Collected data:
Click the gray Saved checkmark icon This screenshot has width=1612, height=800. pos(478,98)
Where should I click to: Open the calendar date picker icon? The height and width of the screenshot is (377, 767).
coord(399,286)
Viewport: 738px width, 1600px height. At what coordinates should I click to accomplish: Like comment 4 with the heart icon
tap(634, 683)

...

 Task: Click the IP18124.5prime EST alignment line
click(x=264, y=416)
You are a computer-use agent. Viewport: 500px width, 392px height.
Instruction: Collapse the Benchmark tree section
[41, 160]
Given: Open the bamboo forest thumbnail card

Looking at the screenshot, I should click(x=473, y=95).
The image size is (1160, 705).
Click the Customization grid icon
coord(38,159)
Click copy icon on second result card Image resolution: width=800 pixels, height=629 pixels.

WHAT IS BEING ASKED:
Retype the entries above exactly, but only from the line containing "Click the Customization grid icon" through the line containing "Click copy icon", both included.

EXERCISE OUTPUT:
Click the Customization grid icon
coord(38,159)
Click copy icon on second result card Image resolution: width=800 pixels, height=629 pixels.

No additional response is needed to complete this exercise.